Let's not forget that many sites force you change that password every 90 days or less. So, every 90 days you have to come up with a new, long, unique passphrase. Yeah, good luck with that. I see a lot of passphrases like, "I like to go to the beach to get wet", "I like to go to the Beach 2 get wet", and "I like to go to the lake to get wet2". We end up in the same place we were with passwords but with more characters to remember across multiple mechanisms despite your best efforts.

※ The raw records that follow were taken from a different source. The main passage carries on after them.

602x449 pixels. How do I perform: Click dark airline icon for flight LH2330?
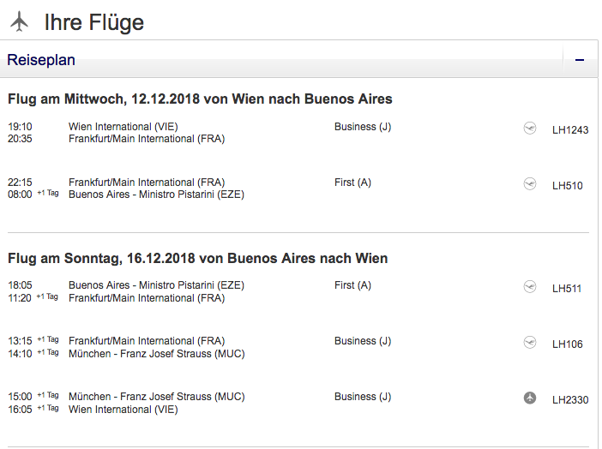pyautogui.click(x=530, y=398)
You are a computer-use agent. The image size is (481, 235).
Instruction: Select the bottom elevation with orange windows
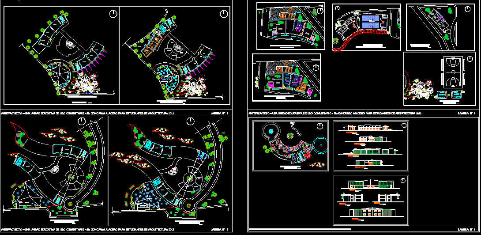click(368, 213)
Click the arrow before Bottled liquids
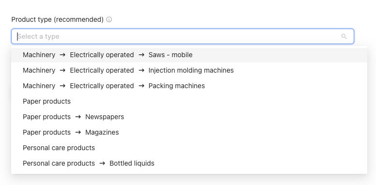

Then there's the chance that your long password/passphrase is being truncated without you knowing it. Many sites will look like they accepted your longer password/passphrase, but they truncate it because they have some maximum size they will accept. While you think you're getting the security of a very long password, what is accepted, without any error, is a much shorter version. If the attacker is allowed to guess your password without an account lockout throttling or gets your password hash, they can crack it far easier than you think.

It actually gets worse. Most websites allow your account to be taken over by answering a few password reset questions. These are hideously insecure. Research from Google shows that even legitimate users of the accounts aren't great at remembering what they put in for answers just weeks after putting them in. Google also says something like 60 percent of your password reset answers can be found on the internet by hackers. Password reset questions allow your account to go from being protected by something a little secure (e.g., passwords, 2FA) to something not at all secure. Password reset questions should be outlawed!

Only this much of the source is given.